Before the internet, people learned what places were good or bad by word or mouth or first hand experience. Now we’ve slapped ‘on the internet’ onto these things and much money is spent to curate a bunch of awesome reviews while the service actually blows.

If a single review is so damaging to your reputation, why did you give such crappy service in the eyes of the person who wrote it?

This is not to discount the idea what your competitors are trying to screw your rating, it happens, but if you are so obsessed with a review over the actual service you provide… perhaps you earned those shitty reviews.

We are enshrining into law the idea that that hurt my feels, you owe me thousands of dollars. It needs to stop.

John William Haueter says:

Il Giardino-France-Comments

I read this article with much interest. Having been an owner of various food and bar establishments, I had previously thought of the blogging and internet sites such as TripAdvisor,degustapanama, booking etc. as good feedback sources to better the quality of the establishments i owned.

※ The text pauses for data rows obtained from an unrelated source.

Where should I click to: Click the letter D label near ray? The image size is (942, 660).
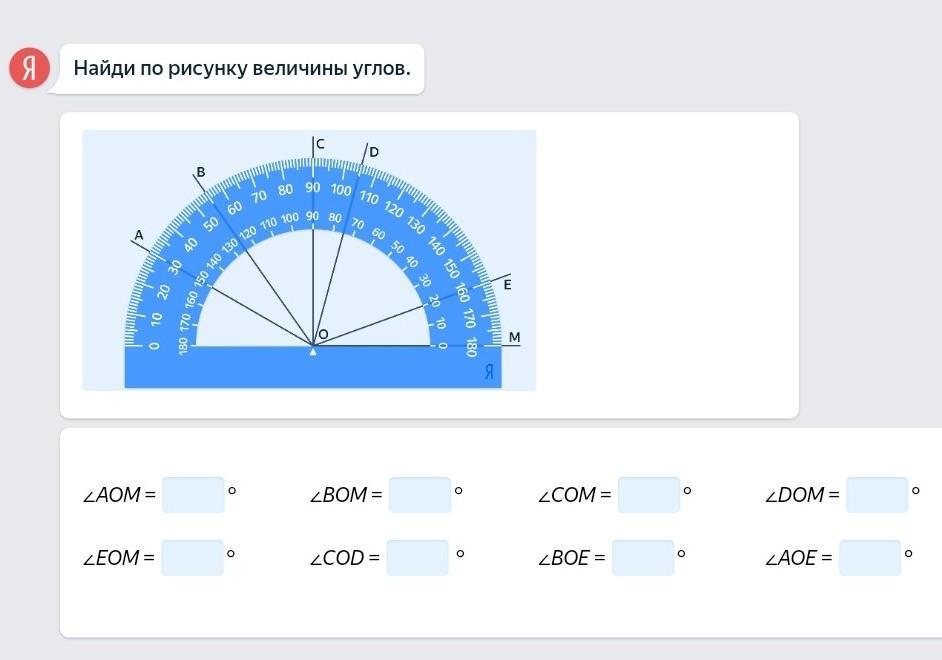pyautogui.click(x=374, y=152)
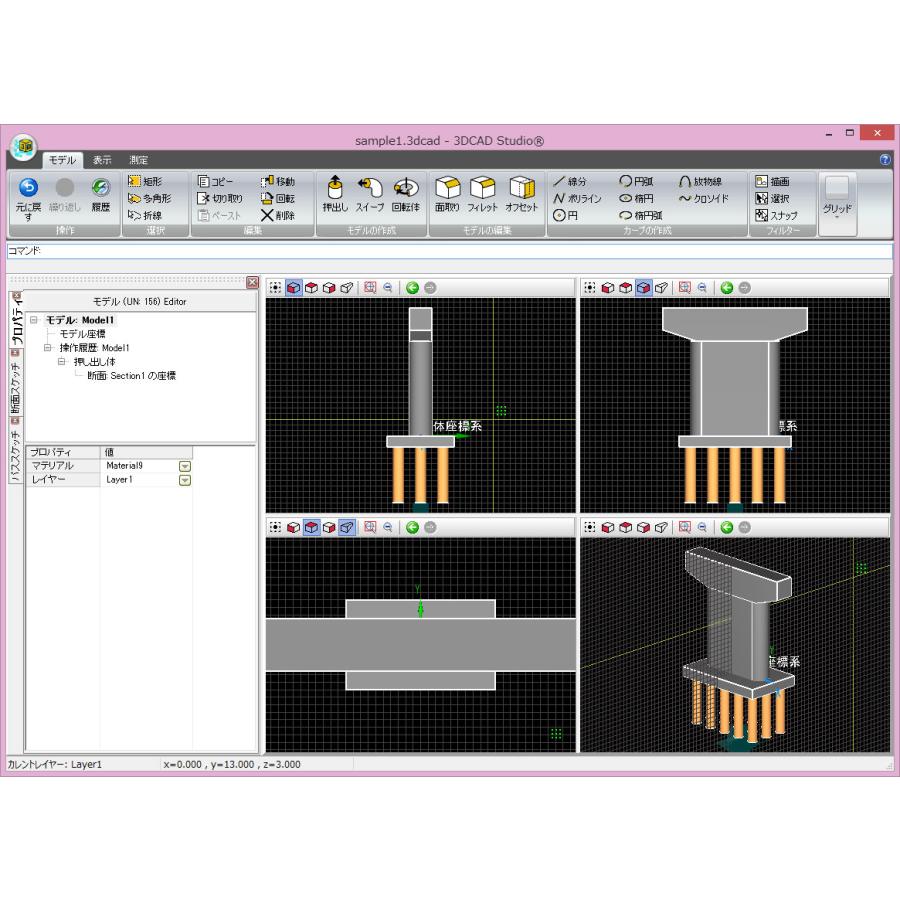Collapse the 操作履歴: Model1 tree node
This screenshot has width=900, height=900.
coord(47,348)
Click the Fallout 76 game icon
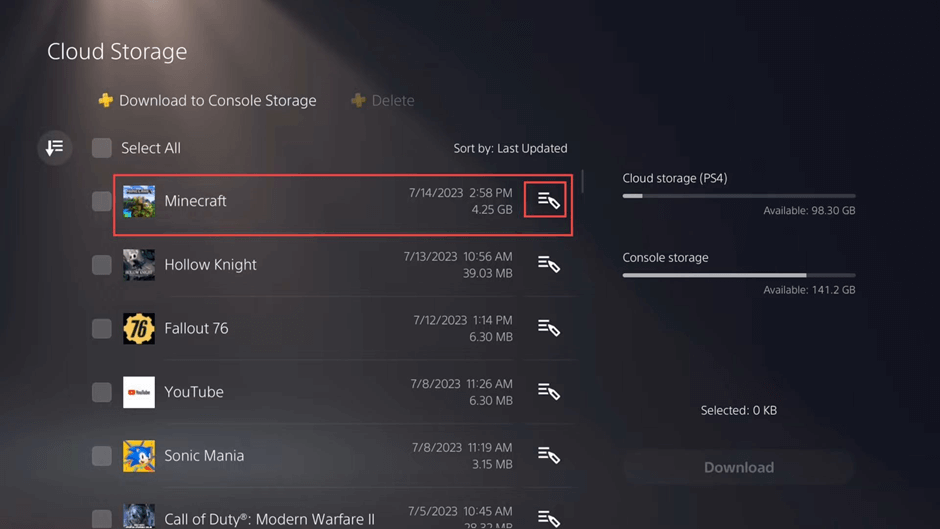Image resolution: width=940 pixels, height=529 pixels. (x=139, y=328)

I do not believe that anymore as the business has changed so much and dramatically in teh past 5 years only. I believe that it greatly hurts establishments today, much more then helping them to improve. I would be interested to discuss this issue and explain more on why I believe so. If interested please contact me at the e-mail address above.It could be real interesting and I wold write the article.I have written many articles about food and establishments for Magazines, News Papaers etc. before. Best regards John

John William Haueter says:

Il Giardino-France-Comments

I read this article with much interest. Having been an owner of various food and bar establishments, I had previously thought of the blogging and internet sites such as TripAdvisor,degustapanama, booking etc. as good feedback sources to better the quality of the establishments i owned. I do not believe that anymore as the business has changed so much and dramatically in teh past 5 years only. I believe that it greatly hurts establishments today, much more then helping them to improve. I would be interested to discuss this issue and explain more on why I believe so. If interested please contact me at the e-mail address above.It could be real interesting and I wold write the article.I have written many articles about food and establishments for Magazines, News Papers etc. before. Best regards John

John85851 (profile) says:

This is just a symptom

This is just a symptom of a much larger problem, namely:
* Who’s the lawyer who agreed to take this case? Why did he think suing a negative reviewer was a good idea?
* What court allowed this lawsuit in the first place?
* Was the review libelous? Or was the entire argument over the fact that the restaurant just didn’t like the review?
* Who’s the judge that ruled in favor of the restaurant? Does Europe not have similar “right to free speech” like the US? What about the “this is my experience” defense?
* And does the judge realize what kind of precedent this sets for other reviewers? Will people be afraid to post a negative review out of fear of getting sued? Will other restaurants use this case as a way to sue people they don’t like?

Prasenjeet (user link) says:

I am sure France does not has an authoritarian system. When we talk about democracy, it starts with the judicial system only. It’s surprising to see how come the court found the allegations relevant. But after getting highlighted for this cheap act, I am sure Il giardino by now must have understood the power of negative reviews. Negative reviews should strongly be taken as a quality feedback and hence improve your quality not to penalize them.